OBJECTIVE: Copy the material from the line containing "Click the word" up to and including the line containing "pyautogui.click(x=579, y=142)", reproducing each line without any change.

======== RECORDED DATA ========

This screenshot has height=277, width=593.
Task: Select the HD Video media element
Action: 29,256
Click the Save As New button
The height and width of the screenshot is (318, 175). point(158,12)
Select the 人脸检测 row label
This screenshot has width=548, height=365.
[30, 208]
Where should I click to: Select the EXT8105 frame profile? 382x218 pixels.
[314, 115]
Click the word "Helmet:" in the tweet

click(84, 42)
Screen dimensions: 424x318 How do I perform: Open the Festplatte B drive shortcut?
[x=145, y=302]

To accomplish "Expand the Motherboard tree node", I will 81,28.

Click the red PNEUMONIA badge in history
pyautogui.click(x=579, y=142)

========
======== RECORDED DATA ========

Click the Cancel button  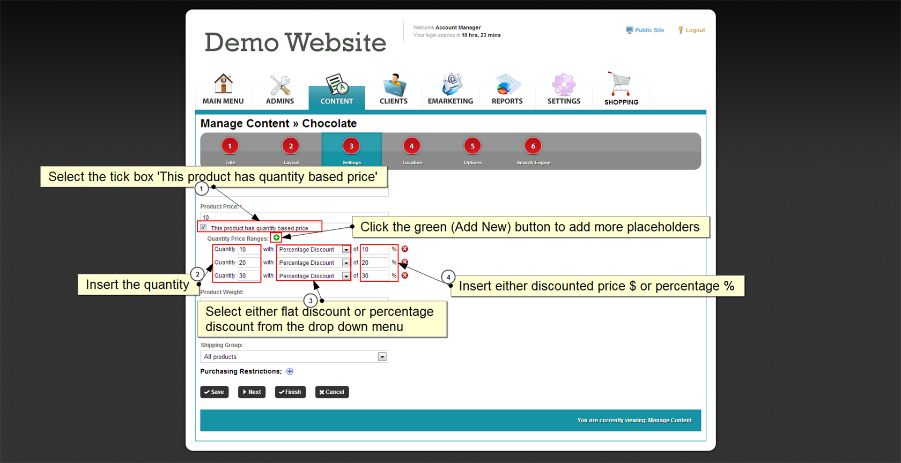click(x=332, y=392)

========
======== RECORDED DATA ========

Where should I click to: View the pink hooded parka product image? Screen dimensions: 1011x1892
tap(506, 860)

========

CORRECT OUTPUT:
Click the word "Helmet:" in the tweet

click(84, 42)
Screen dimensions: 424x318 How do I perform: Open the Festplatte B drive shortcut?
[x=145, y=302]

To accomplish "Expand the Motherboard tree node", I will 81,28.

Click the red PNEUMONIA badge in history
pyautogui.click(x=579, y=142)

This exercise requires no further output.